"These are not our faces, this is not what we look like.
Do you think [these writers look] like this? Not so,
They're wearing play faces to fool you. But the play faces
come off when the writing begins. Frozen in black and silver
for you now, these are simply masks. We who lie for a living
are wearing our liar faces, false faces, made to deceive the unwary."
–NEIL GAIMAN
INNER CITY STORIES
I’m tired of faking a smile, faking a laugh, pretending to be okay when I’m not.

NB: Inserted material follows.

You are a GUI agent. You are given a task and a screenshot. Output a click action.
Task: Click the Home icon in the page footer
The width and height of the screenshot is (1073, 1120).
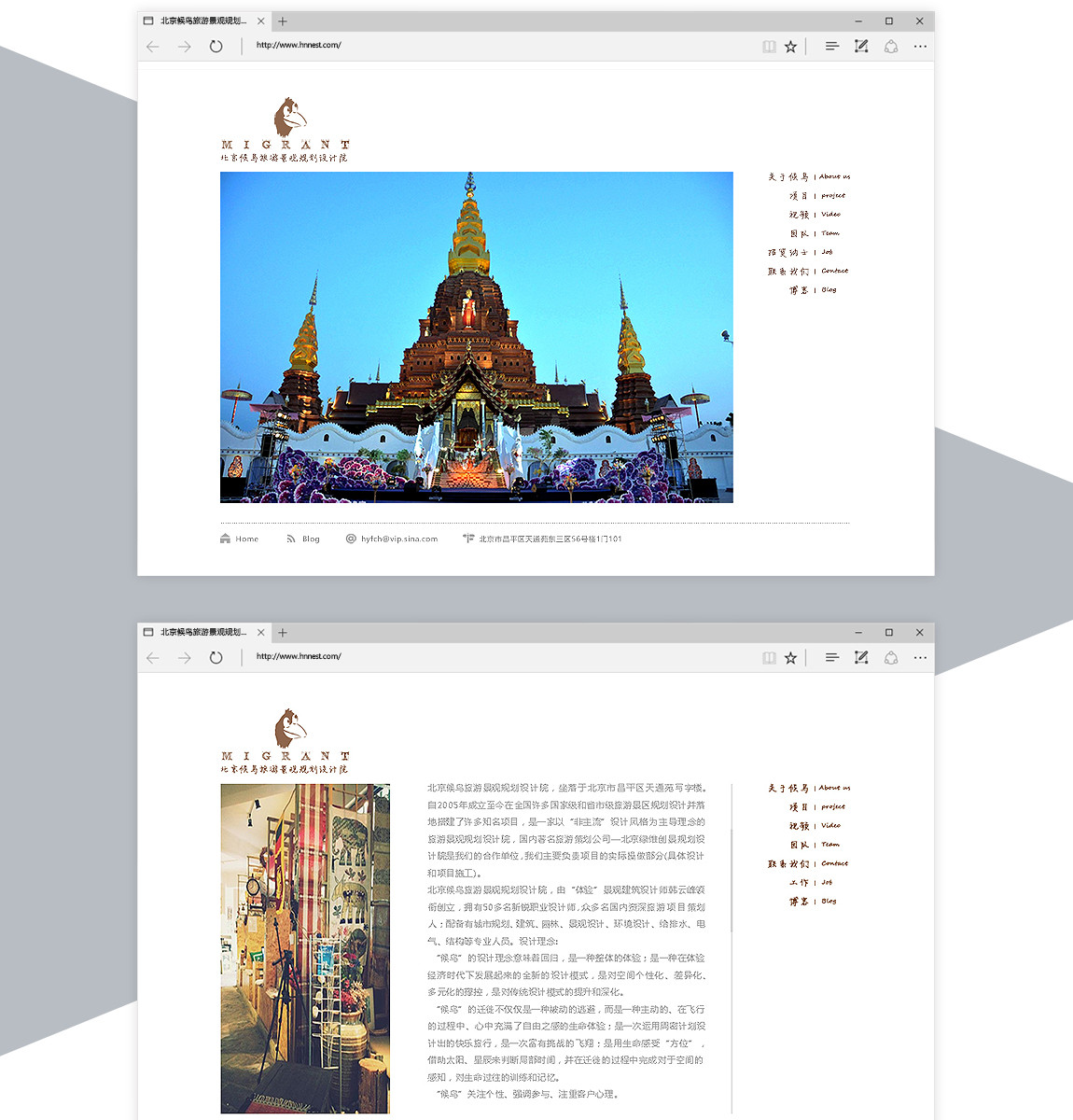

I drank so I wouldn’t feel the pain, but it only made me remember all the terrible things.
I cut because the physical pain eased the emotional pain, but the only thing that did was leave scars.
Every time I see them I have to hold back the tears from all the memories that come back.
I smoked to feel okay, it worked for a while but the high feeling left and my memories came back.
I’m tired, I’m broken, I’m damaged, I’m ready to give up, I’m done.
I want to be able to swallow a handful of pills, to be able to slit my wrist, to be able to jump without thinking of the pain I would cause my family.
I just want to be with my grandfather.
Everyone tells me have faith in god, but if god is real, why hasn't he answered my prayers?
Why hasn't he taken this pain away?
I’m still here feeling worthless.
They say he does things for a reason so I ask, what is the reason that he put this horrible feeling on me?
This horrible feeling that I wouldn't wish upon my worst enemy.
When will it get better for me?
I’ve felt like this since I was 4 years old, I’m 15 now and the only thing I wished for my birthday was the courage to put myself out of my misery, with my family and friends’ forgiveness.
I’m tired of crying myself to sleep at night.
Wondering when I am not going to have this pain anymore.
I don't know how I feel anymore.
I guess you can say I am numb.
I’m just tired of it, I want it all to end.
The crying, the heartache, the frustration, the pain, the blood, just everything.
I’ve never felt so passionate about something as I do this.
I see the best in everyone, but when it comes to me, I can't forgive myself even if I tried.
I feel like I’m going insane.
I don’t have the strength I once did.
I’m an outcast, I don't belong here.
“My mind was messed up, you couldn't save me anyways,” is a line from my favorite song.
But as I drag on through life, as I try to find the strength to continue my life
I try to pick myself up. To be better than ever. To be the best I can be.
I don't want to be a lost cause anymore. I want to succeed.
But for me to succeed, I feel like I need to be free.
But how can I be free, if i have this disease.
A disease that doesn't let me be happy, something I can't make go away.
But I will try, try my best to survive.
And I hope one day, I will smile and it won't be fake.